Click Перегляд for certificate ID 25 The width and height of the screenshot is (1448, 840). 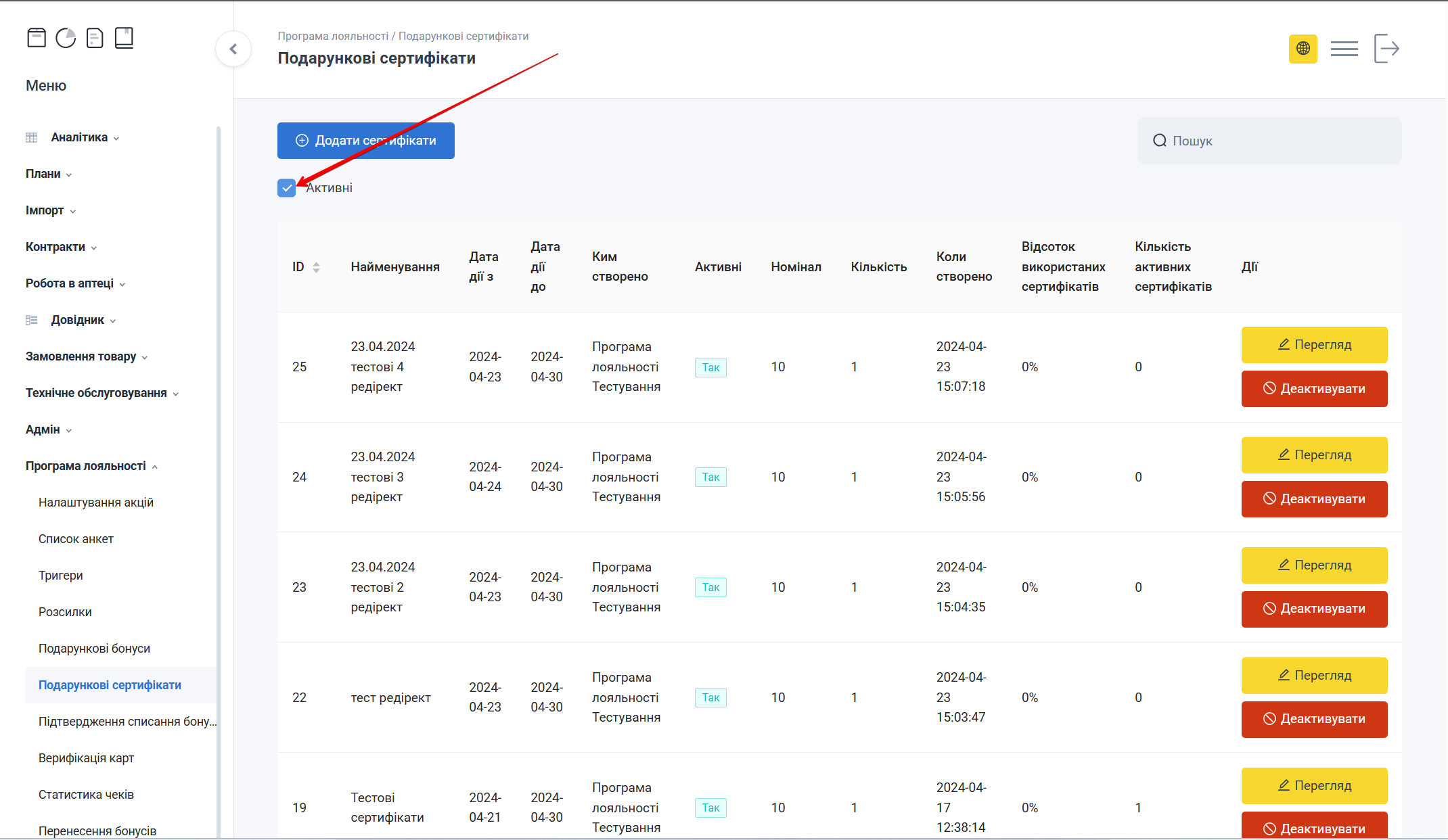(1314, 345)
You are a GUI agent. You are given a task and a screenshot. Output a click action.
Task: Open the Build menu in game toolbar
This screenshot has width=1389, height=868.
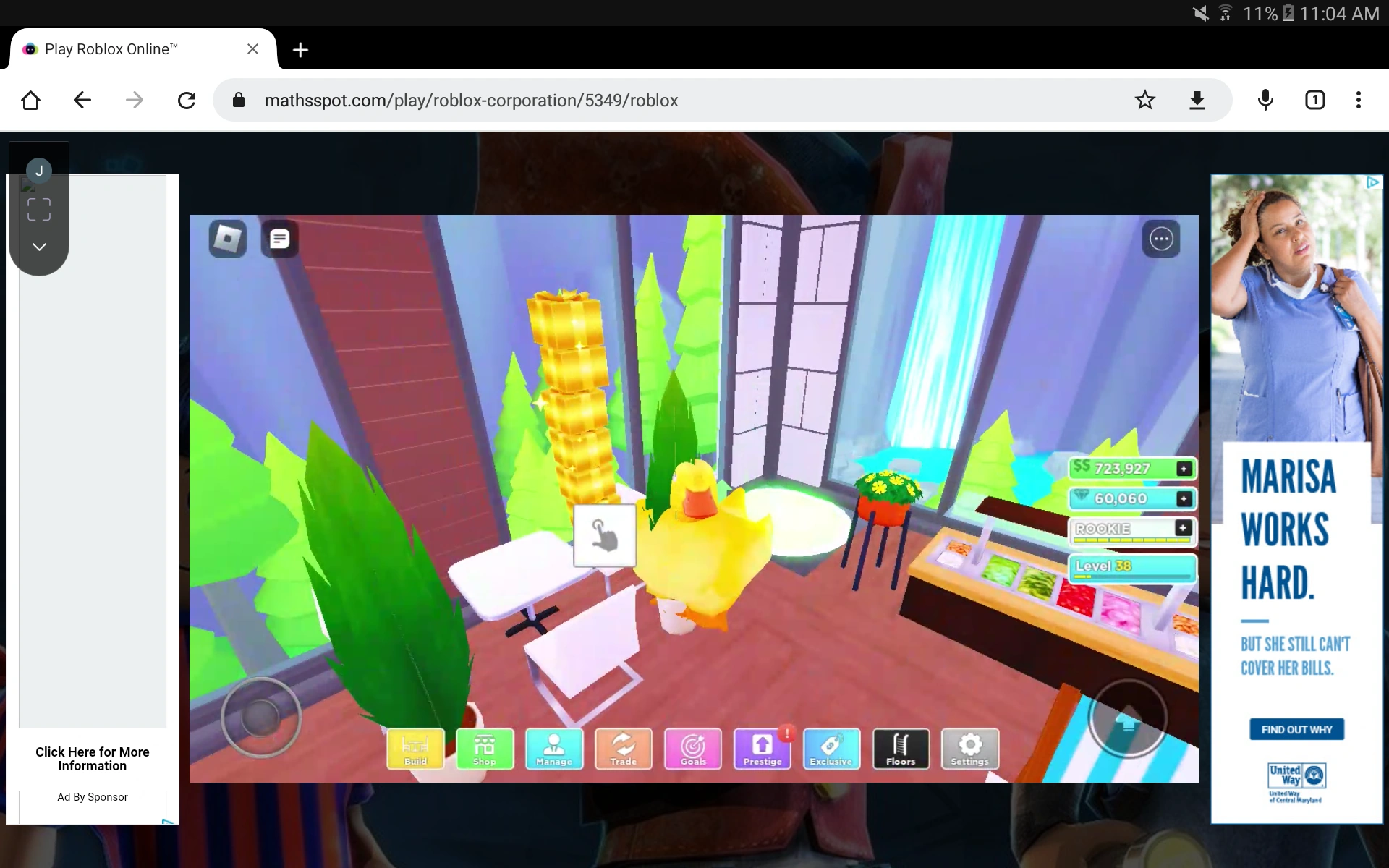tap(415, 748)
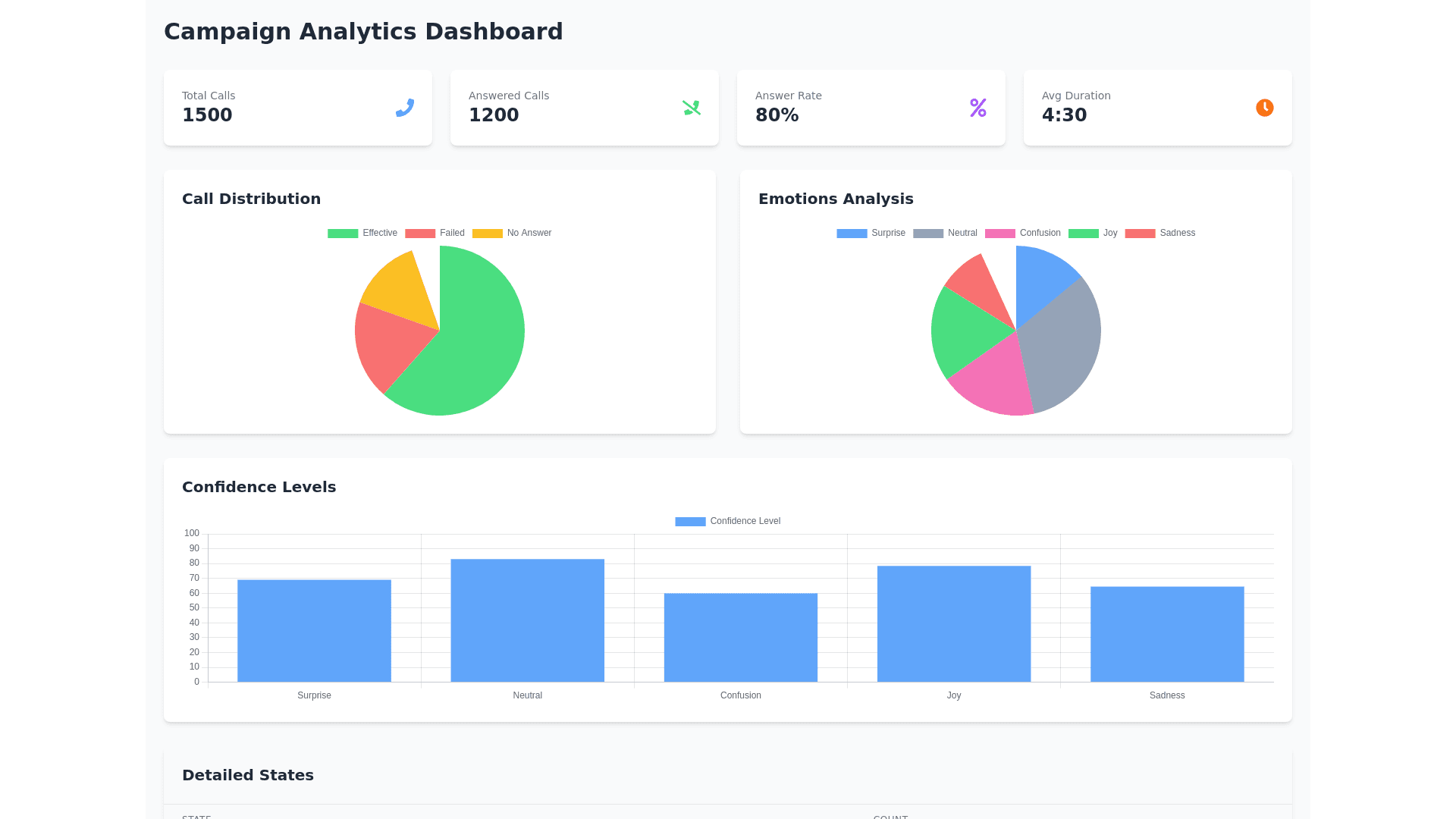Image resolution: width=1456 pixels, height=819 pixels.
Task: Toggle the Confusion legend swatch
Action: [999, 233]
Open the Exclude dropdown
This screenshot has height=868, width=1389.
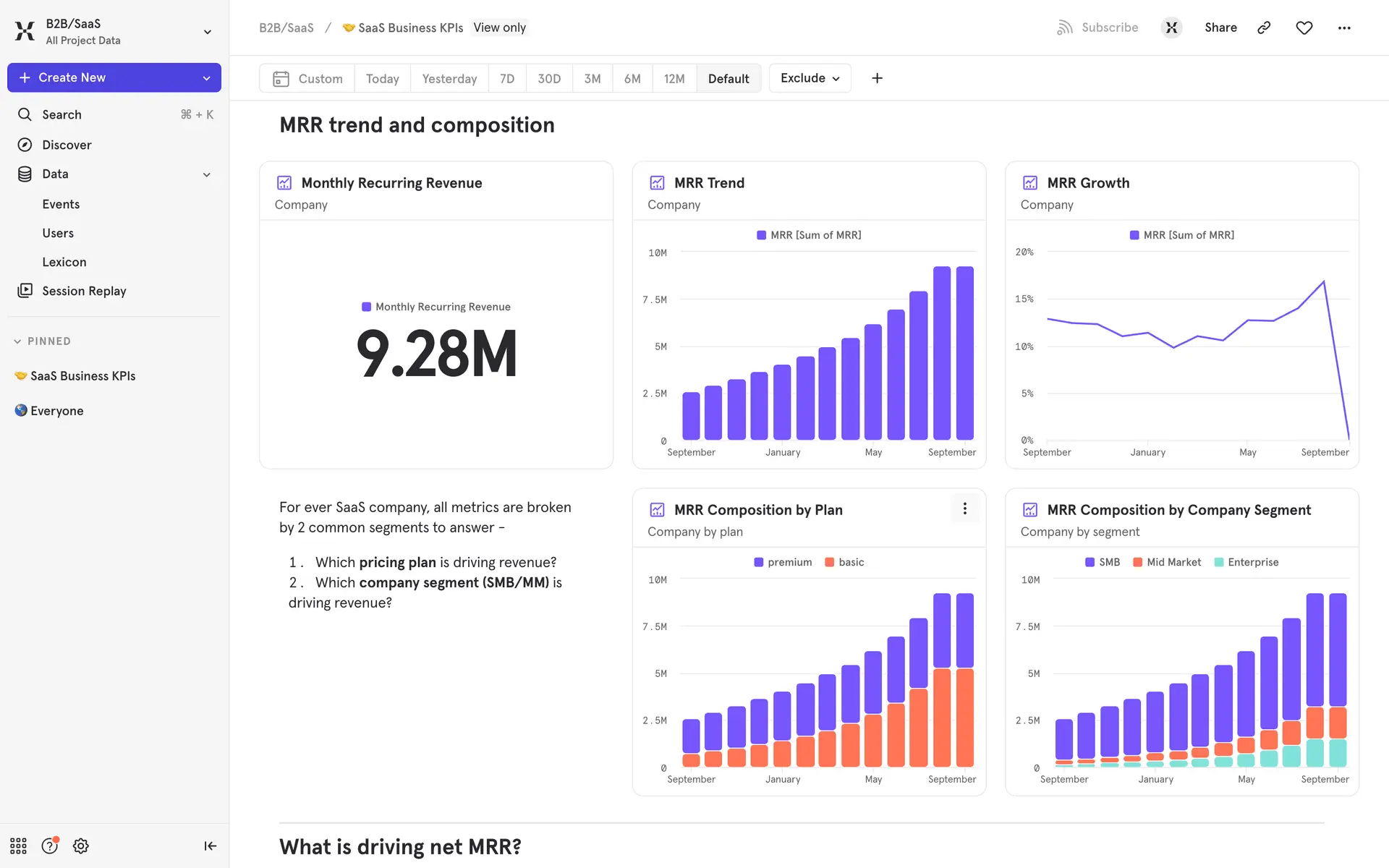tap(810, 78)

What the task requires ::
Where the line with "Open the Exclude dropdown" appears in the entries above, begin there and restate every line to the end word for word, minus the pictures.

Your solution ::
Open the Exclude dropdown
This screenshot has height=868, width=1389.
tap(810, 78)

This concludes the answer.